When you first turn on your Pixel phone, one of the steps in the setup process asks you which Google apps you’d like to install. The Google app is mandatory, but you can choose whether or not to install Allo, Docs, Duo, Keep, and the Daydream Keyboard.

If you decide to install both Allo and Duo, your app drawer looks like this:


Unless, of course, your carrier has taken over your phone, in which case your app drawer looks like this:


(Google should not be letting Verizon or any other carrier bundle their messaging app. If the company can’t get this right with the Pixel phones, when the hell will it?)

Carrier nonsense aside, you basically have three Google messaging apps: one that can’t place video calls or send text messages (Allo), one that can’t send any type of message or perform group calls (Duo), and one that can only text (Messenger). To add insult to injury, the three apps not only don’t work with each other, but they also manage your contacts differently.

Does Google really think its users are going to switch between three of its messaging apps just to cover the basics of mobile communication?
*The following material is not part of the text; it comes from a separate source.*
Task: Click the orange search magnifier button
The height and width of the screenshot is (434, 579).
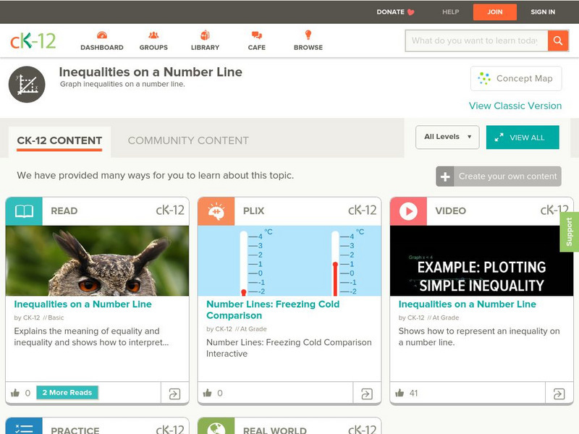Action: [x=558, y=41]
I’m expected to text my friends using Messenger, use Duo to call the few people who actually have it, and then also fire up Allo to message absolutely nobody. That’s, of course, on top of using Facebook Messenger, Skype, and WhatsApp?

Here’s what ends up happening instead. I continue to use Facebook Messenger the most, switching to Skype and WhatsApp occasionally. I might use Messenger for texting, if I decide not to use Facebook Messenger’s app for the same functionality. I suspect that most people also don’t bother switching from their usual messaging apps — not because Allo, Duo, and Messenger are bad apps, but because they can’t properly compete. The result is that Allo and Duo are never even launched.
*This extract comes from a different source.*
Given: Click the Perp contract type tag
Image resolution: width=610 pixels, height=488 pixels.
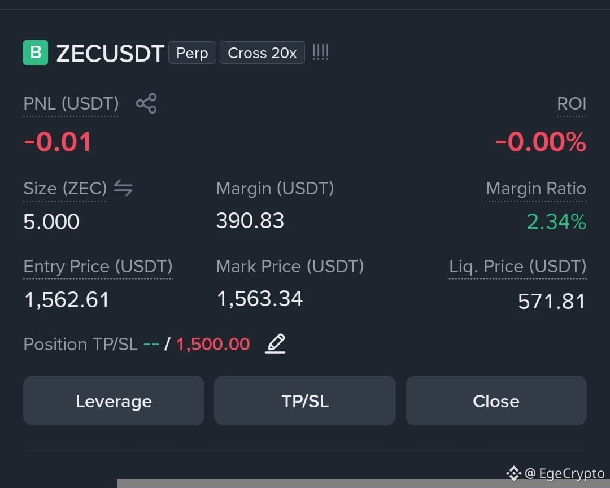Looking at the screenshot, I should pyautogui.click(x=192, y=53).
That’s not all. For whatever reason, Hangouts is disabled by default on the Pixel. That’s why you don’t even see it in the images above.

As such, the first time I actually had to take a Hangouts call, here’s what happened:


Instead of being dropped into the call, like I would be on previous Android phones, the Google Play store launches. You have to hit the green Enable button, which then changes to “Open,” and which you have to tap again. Hangouts opens, and you’re asked to pick your Google account, as always, but then you’re dropped into the app’s setup process and, of course, the call link doesn’t end up opening. So you close Hangouts and open the link again, pick your Google account, and you’re finally in the call.
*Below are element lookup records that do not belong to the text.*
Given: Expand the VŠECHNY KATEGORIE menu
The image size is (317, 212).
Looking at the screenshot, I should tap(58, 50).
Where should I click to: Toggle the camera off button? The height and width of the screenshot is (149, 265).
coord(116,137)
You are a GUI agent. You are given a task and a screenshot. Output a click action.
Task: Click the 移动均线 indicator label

I understand that Google wants Duo to be its consumer app for video and Hangouts to be for enterprise. As a result, Hangouts is now optional to include on Android devices, and Duo is taking its place. But Google certainly wasn’t asleep during the BYOD trend of the last decade that helped Android and iOS take off. People are going to use their “consumer” phones for “enterprise” purposes.

In other words, don’t disable Hangouts if none of your other apps can handle a link for the app. Why disable it just so those who need it have to enable it?

As for the other three apps, their adoption is being artificially capped. I understand that Google wants to start fresh and build out messaging apps that offer features existing solutions simply don’t. But that doesn’t work if you can’t get the basics down, and that means being able to text, message, and call in one app.

The only proper way forward is to merge Duo and Messenger into Allo. This one app should be just for texting when the recipients don’t have Allo and Duo. If they do have either of those apps, then those features come to life.

The way things are now is nonsensical. And all those new Pixel users that could be helping grow Google’s new messaging platform will instead end up using anything but Google’s four apps.